* Start SUPPLIED RECORDS *

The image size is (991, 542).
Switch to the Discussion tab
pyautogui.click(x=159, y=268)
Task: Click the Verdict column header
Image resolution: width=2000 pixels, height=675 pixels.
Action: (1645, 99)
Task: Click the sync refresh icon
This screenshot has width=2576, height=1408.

* End SUPPLIED RECORDS *
* Start SUPPLIED RECORDS *

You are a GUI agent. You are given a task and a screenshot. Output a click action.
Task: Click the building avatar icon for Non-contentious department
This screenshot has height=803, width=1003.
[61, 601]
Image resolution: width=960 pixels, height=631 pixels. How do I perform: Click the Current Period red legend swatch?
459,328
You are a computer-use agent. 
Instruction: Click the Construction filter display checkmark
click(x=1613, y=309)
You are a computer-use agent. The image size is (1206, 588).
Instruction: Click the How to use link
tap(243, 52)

* End SUPPLIED RECORDS *
* Start SUPPLIED RECORDS *

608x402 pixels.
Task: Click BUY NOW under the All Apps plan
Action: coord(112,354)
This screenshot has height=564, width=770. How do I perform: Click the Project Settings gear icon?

* End SUPPLIED RECORDS *

[YOUR GOAL] Copy out the listing from the line containing "The image size is (991, 542)." through the line containing "This screenshot has width=2576, height=1408.", keeping every line unchanged.

[RESULT]
The image size is (991, 542).
Switch to the Discussion tab
pyautogui.click(x=159, y=268)
Task: Click the Verdict column header
Image resolution: width=2000 pixels, height=675 pixels.
Action: (1645, 99)
Task: Click the sync refresh icon
This screenshot has width=2576, height=1408.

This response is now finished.